── Entries supplied

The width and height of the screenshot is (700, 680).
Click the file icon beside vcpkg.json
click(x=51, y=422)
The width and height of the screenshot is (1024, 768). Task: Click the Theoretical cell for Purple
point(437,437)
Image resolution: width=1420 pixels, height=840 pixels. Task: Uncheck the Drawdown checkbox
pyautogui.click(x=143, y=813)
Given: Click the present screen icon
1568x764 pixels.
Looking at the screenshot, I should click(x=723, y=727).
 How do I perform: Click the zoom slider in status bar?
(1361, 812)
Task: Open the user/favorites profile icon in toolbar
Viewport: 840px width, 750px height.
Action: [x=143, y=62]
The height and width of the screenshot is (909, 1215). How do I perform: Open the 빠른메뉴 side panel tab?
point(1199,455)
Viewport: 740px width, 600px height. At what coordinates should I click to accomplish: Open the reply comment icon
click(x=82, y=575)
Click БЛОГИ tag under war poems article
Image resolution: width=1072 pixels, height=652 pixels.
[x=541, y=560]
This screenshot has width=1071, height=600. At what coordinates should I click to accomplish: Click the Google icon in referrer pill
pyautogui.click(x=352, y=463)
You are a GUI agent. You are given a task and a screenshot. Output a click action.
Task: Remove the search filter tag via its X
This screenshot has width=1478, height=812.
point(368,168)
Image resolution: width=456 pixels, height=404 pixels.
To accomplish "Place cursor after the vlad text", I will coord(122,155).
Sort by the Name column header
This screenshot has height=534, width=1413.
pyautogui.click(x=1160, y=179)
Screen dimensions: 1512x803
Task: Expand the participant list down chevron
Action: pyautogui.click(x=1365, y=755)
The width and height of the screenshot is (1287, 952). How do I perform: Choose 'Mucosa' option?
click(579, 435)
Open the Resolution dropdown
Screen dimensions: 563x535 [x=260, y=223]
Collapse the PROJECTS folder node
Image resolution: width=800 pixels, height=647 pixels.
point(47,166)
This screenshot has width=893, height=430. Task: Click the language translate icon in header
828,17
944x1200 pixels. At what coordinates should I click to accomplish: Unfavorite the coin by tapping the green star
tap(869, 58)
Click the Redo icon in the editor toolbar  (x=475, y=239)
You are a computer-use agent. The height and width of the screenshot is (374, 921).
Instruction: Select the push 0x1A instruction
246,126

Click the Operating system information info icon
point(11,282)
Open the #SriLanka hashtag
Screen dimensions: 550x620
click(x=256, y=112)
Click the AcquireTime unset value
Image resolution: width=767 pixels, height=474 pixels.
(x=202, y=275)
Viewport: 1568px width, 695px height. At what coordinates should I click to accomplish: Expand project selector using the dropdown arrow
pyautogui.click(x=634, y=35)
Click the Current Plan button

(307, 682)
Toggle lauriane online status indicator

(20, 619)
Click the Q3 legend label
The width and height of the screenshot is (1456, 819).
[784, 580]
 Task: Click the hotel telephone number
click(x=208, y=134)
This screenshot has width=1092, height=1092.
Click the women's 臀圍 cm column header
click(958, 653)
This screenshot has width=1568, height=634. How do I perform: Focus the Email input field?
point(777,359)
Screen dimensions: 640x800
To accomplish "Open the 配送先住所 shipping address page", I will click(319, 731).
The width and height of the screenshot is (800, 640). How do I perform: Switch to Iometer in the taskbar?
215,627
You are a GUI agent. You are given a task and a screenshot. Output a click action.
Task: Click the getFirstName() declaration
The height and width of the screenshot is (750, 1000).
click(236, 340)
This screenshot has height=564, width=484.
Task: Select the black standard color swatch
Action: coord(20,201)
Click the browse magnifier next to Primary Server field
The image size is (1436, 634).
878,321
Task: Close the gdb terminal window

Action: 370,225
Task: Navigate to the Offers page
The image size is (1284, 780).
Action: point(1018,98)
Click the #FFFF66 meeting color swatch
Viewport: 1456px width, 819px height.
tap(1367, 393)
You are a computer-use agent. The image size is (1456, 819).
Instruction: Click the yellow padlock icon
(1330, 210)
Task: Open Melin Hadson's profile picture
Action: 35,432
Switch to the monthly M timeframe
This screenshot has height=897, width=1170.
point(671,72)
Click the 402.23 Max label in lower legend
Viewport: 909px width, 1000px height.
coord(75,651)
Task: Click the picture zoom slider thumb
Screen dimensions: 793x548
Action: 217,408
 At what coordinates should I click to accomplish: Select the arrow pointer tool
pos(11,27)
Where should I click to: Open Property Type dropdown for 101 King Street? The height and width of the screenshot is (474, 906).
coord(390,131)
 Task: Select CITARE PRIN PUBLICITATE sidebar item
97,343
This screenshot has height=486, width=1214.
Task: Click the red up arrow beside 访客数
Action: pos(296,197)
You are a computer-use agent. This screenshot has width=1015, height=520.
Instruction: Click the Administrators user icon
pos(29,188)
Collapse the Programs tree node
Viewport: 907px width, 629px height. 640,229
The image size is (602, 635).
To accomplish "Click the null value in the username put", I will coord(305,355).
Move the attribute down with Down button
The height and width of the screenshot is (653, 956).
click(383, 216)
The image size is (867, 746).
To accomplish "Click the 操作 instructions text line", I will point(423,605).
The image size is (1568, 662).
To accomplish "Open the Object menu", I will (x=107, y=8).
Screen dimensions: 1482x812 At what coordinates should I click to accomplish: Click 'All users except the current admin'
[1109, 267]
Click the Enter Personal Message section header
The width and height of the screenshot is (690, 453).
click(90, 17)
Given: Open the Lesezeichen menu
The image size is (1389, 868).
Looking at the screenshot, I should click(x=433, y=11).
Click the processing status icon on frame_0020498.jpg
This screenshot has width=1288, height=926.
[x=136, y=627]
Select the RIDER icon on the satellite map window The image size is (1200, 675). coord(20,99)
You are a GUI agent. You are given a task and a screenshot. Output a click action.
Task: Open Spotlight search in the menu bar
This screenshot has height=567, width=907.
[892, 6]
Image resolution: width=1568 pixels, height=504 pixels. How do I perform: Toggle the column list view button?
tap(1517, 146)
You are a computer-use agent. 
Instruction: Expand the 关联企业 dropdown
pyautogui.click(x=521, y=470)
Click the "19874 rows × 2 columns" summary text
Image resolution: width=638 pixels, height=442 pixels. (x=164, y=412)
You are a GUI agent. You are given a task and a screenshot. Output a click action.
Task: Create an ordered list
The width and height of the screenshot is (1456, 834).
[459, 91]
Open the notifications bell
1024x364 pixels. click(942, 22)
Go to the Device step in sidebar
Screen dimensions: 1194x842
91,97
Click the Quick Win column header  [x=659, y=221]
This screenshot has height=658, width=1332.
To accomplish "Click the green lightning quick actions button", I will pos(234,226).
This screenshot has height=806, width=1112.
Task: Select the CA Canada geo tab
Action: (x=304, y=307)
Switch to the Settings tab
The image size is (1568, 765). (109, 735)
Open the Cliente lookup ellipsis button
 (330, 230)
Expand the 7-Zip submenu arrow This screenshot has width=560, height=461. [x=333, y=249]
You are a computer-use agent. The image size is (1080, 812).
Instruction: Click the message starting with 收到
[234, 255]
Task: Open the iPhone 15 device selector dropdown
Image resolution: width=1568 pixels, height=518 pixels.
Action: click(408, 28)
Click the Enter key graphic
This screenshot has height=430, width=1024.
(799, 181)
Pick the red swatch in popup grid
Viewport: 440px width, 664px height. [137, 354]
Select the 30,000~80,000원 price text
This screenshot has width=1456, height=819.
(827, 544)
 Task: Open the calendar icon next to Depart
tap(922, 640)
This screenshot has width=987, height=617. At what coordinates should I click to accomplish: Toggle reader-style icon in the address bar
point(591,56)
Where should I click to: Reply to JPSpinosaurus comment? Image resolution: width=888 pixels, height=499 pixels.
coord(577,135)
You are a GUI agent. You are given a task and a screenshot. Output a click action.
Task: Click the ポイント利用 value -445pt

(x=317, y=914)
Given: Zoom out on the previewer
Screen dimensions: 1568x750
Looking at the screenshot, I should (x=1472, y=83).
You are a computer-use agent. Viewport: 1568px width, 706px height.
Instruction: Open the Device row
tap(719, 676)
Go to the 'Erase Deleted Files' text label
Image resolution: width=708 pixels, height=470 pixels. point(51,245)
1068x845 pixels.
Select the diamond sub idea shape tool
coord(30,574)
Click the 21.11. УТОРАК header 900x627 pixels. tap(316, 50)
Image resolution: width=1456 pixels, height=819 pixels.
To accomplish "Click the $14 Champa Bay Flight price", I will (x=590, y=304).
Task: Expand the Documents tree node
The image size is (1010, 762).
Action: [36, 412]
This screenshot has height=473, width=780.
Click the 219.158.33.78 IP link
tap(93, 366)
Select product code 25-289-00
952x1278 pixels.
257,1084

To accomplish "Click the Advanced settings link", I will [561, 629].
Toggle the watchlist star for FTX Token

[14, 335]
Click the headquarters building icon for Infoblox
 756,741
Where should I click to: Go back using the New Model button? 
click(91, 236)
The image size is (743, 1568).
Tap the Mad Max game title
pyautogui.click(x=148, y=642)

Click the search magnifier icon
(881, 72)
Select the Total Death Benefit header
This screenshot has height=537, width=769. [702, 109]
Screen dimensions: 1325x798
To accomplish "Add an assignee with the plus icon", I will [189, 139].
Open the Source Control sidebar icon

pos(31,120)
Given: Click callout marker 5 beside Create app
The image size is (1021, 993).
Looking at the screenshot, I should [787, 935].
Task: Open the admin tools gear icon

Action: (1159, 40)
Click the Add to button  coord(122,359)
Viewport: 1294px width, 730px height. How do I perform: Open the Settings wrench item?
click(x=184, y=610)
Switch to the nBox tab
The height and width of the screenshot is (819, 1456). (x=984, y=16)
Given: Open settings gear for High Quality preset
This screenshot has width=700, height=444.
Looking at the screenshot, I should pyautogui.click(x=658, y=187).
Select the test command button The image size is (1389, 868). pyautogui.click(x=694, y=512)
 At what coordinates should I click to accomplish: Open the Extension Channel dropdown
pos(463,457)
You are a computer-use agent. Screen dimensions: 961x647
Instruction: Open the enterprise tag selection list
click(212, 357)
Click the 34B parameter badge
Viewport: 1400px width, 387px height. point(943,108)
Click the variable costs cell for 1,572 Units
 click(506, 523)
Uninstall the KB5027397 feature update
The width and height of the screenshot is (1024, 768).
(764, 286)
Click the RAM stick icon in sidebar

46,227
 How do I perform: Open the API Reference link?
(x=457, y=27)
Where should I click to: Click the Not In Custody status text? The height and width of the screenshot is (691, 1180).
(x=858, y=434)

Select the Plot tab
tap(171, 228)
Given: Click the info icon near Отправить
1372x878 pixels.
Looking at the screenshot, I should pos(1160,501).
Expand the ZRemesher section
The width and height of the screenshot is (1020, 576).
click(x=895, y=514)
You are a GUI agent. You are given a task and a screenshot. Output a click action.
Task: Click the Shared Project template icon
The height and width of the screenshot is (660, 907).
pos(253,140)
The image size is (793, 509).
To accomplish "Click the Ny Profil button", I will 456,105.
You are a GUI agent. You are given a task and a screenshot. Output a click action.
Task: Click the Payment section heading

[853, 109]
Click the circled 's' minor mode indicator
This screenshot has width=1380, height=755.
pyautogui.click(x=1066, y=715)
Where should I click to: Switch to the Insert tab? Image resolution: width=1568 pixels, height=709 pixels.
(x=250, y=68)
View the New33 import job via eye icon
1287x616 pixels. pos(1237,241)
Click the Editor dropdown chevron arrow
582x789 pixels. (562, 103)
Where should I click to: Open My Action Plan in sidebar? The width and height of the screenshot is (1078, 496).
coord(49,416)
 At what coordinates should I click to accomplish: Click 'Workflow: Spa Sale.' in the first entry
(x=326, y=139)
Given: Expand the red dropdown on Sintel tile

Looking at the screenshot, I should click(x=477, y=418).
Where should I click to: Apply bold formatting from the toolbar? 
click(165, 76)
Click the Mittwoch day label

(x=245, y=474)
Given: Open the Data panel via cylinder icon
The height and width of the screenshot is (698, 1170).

────

### [What you should do]
Write out the lines from the start of the records up to and including the line containing "point(1199,455)", copying each one exactly.

### [Result of this exercise]
The width and height of the screenshot is (700, 680).
Click the file icon beside vcpkg.json
click(x=51, y=422)
The width and height of the screenshot is (1024, 768). Task: Click the Theoretical cell for Purple
point(437,437)
Image resolution: width=1420 pixels, height=840 pixels. Task: Uncheck the Drawdown checkbox
pyautogui.click(x=143, y=813)
Given: Click the present screen icon
1568x764 pixels.
Looking at the screenshot, I should click(x=723, y=727).
 How do I perform: Click the zoom slider in status bar?
(1361, 812)
Task: Open the user/favorites profile icon in toolbar
Viewport: 840px width, 750px height.
Action: [x=143, y=62]
The height and width of the screenshot is (909, 1215). How do I perform: Open the 빠른메뉴 side panel tab?
point(1199,455)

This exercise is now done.